The upsides to such a setup: (1) extremely reliable, because it doesn't depend on line of sight or an iffy radio signal, (2) extremely low-budget: each LP907 is only $15, (3) you probably already have a 1/8" miniphone audio cable in your house that's not being used (if not, they're cheap too), and (4) does't require batteries — unlike radio triggers.

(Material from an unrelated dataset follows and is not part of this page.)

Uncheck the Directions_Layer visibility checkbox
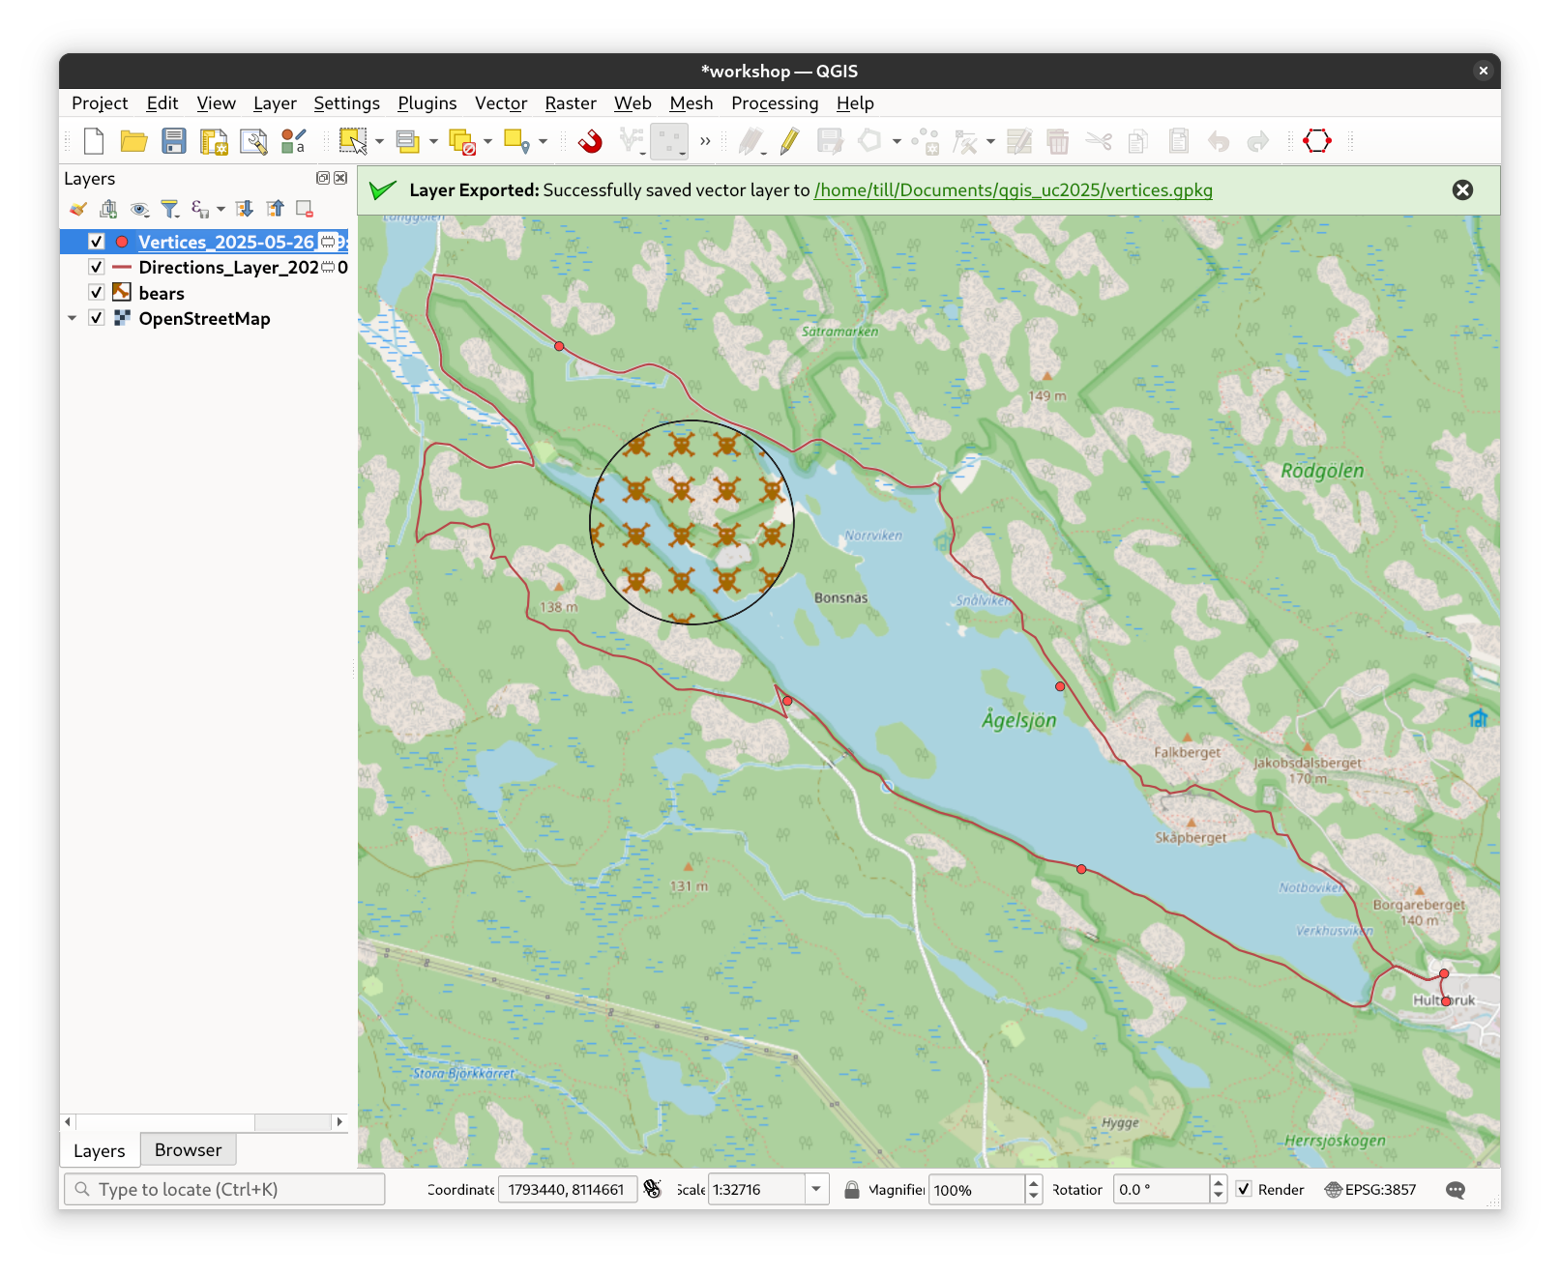The width and height of the screenshot is (1560, 1274). [x=97, y=267]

The downsides: (1) you're limited to the length of the cable, and (2) adds about an inch to the height of your flash — it puts your flash more off-center if shooting through (or into) an umbrella.

Even if you're into radio triggers, which I am, it's not a bad idea to have a couple of these and a long cable in your backpack, just in case.

Note: No TTL information is transmitted to the flash; there's only a single pin in the hot foot and hot shoe of these babies. These are meant for all-manual flash operations, which I prefer. If you prefer to use TTL flash, you're in the wrong place.

Credit where credit is due: I learned of the universal hot shoe translators in this entry of the Strobist blog — which shows the older version and links to a product page that no longer exists (the blog entry is from 2009).

(Note: I do not receive any compensation for mentioning any company or its products in this review.)